— BEGIN Data supplied —

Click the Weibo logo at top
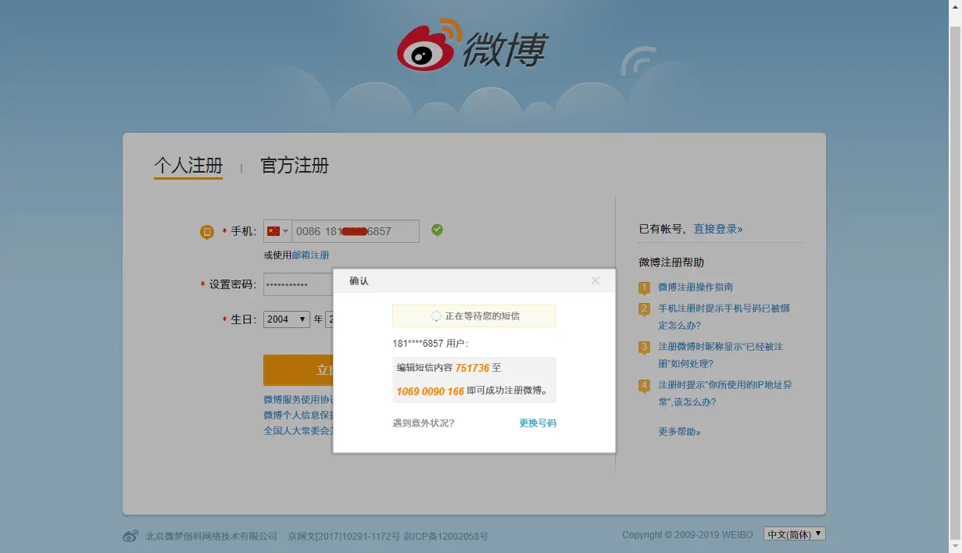This screenshot has height=553, width=962. 471,46
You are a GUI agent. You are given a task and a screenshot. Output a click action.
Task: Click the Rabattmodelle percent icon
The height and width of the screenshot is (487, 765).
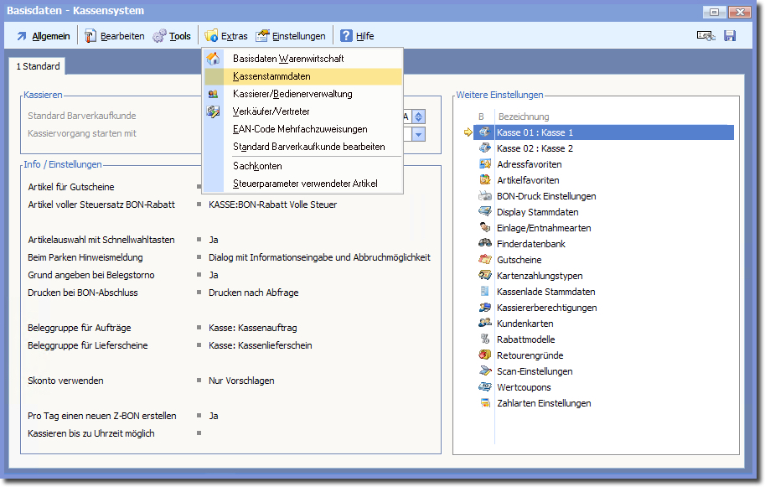485,339
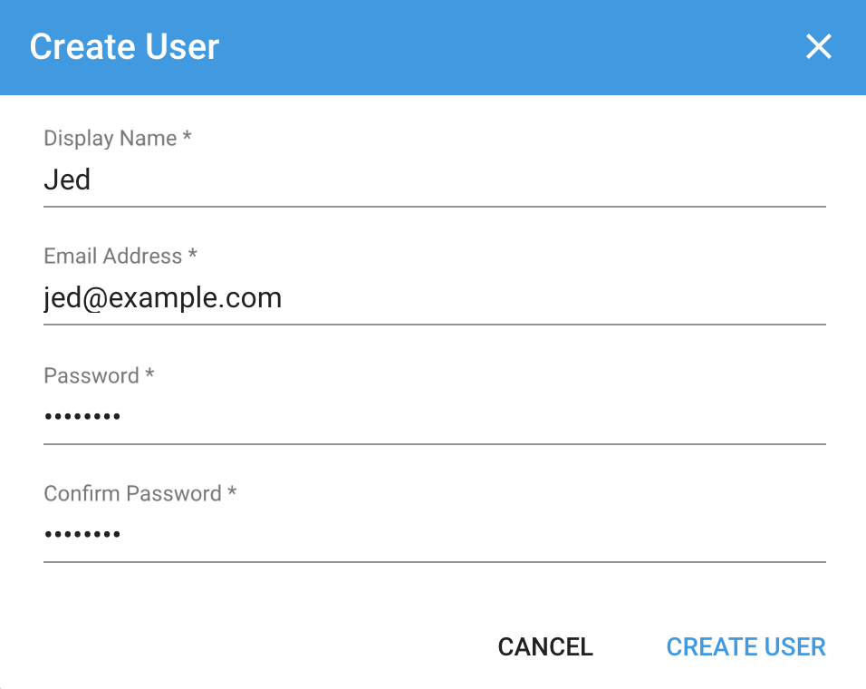Click the X icon in the header
Image resolution: width=866 pixels, height=689 pixels.
pos(818,46)

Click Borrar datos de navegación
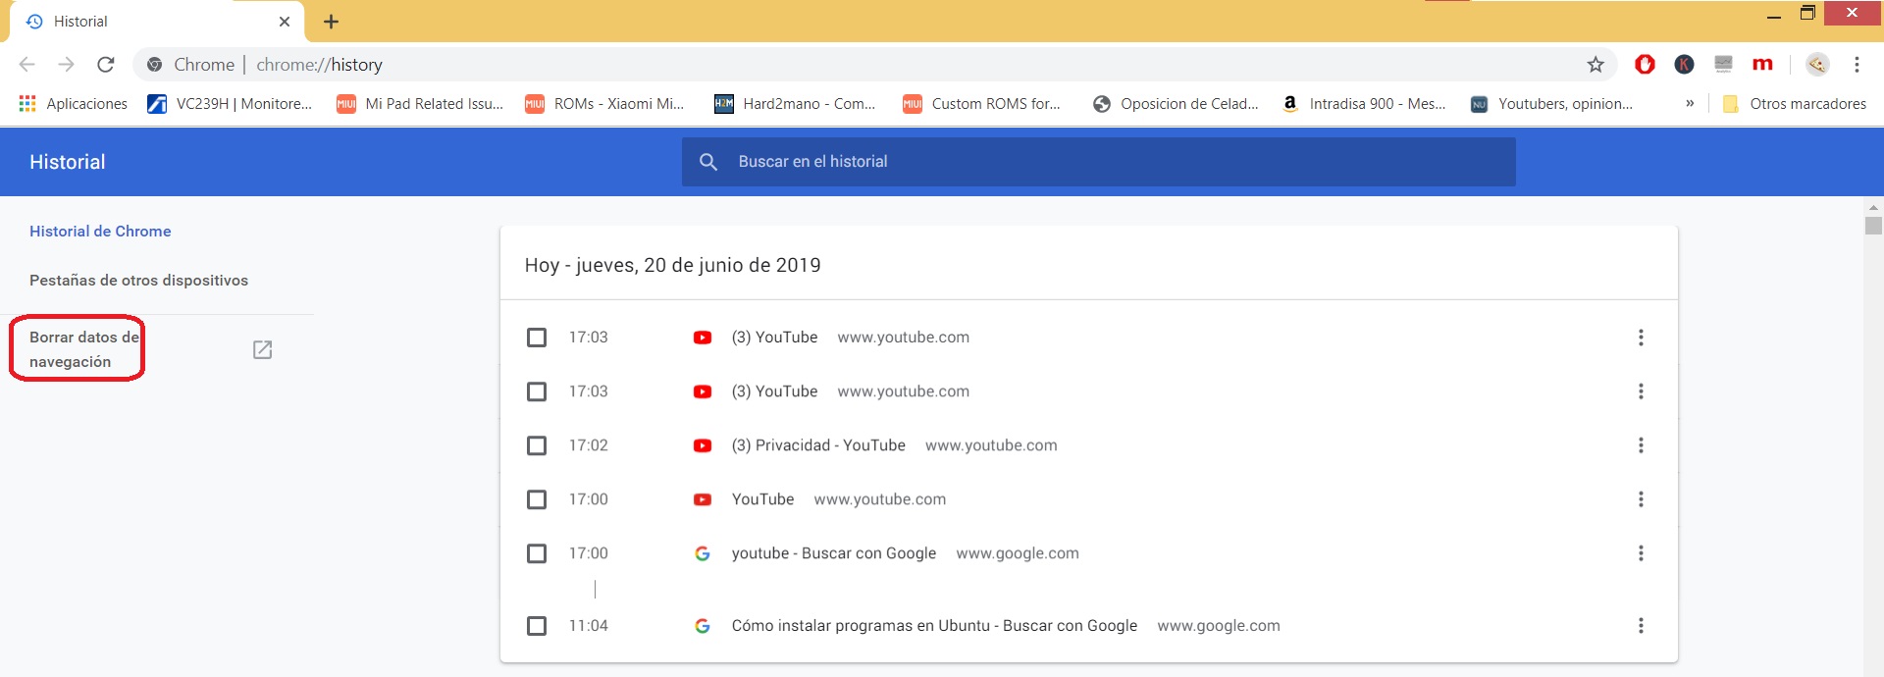click(83, 349)
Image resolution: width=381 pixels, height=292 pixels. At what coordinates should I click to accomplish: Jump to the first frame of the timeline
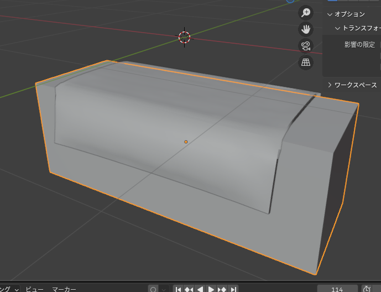178,289
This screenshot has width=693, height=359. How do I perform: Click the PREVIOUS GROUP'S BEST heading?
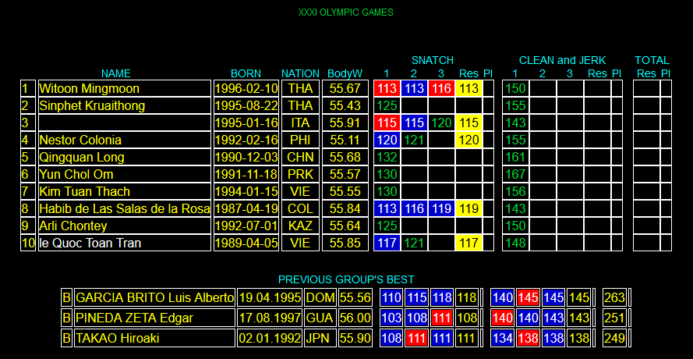click(x=346, y=279)
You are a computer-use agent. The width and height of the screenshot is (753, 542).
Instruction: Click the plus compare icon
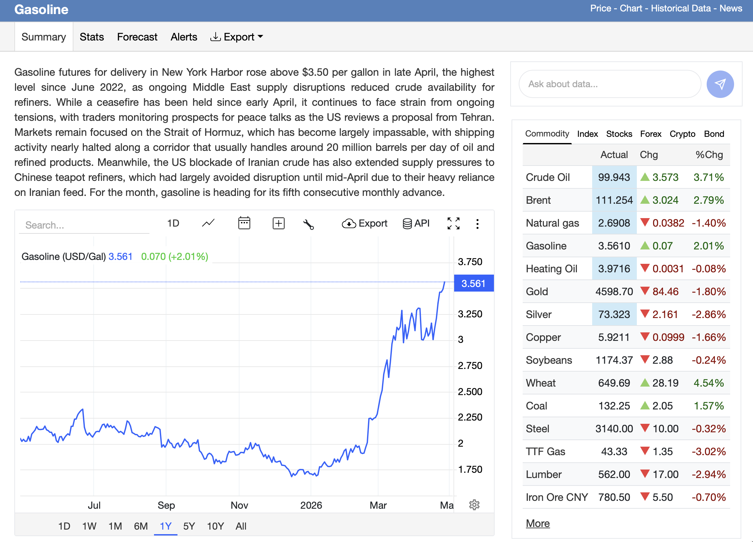pyautogui.click(x=278, y=223)
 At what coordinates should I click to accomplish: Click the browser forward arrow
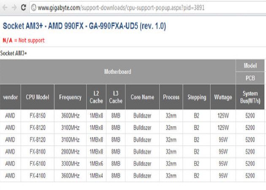[x=14, y=8]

— END Data supplied —

Description of the task - Recast the records as a Markdown table with the columns Row and Line. Begin at the line that has "You are a computer-use" and stop after the last line of the records, including both ends, skipping blank lines and leaving the pictures out.

Final answer -
| Row | Line |
|---|---|
| 1 | You are a computer-use agent. The width and height of the screenshot is (753, 542). |
| 2 | Instruction: Click the plus compare icon |
| 3 | pyautogui.click(x=278, y=223) |
| 4 |  At what coordinates should I click to accomplish: Click the browser forward arrow |
| 5 | [x=14, y=8] |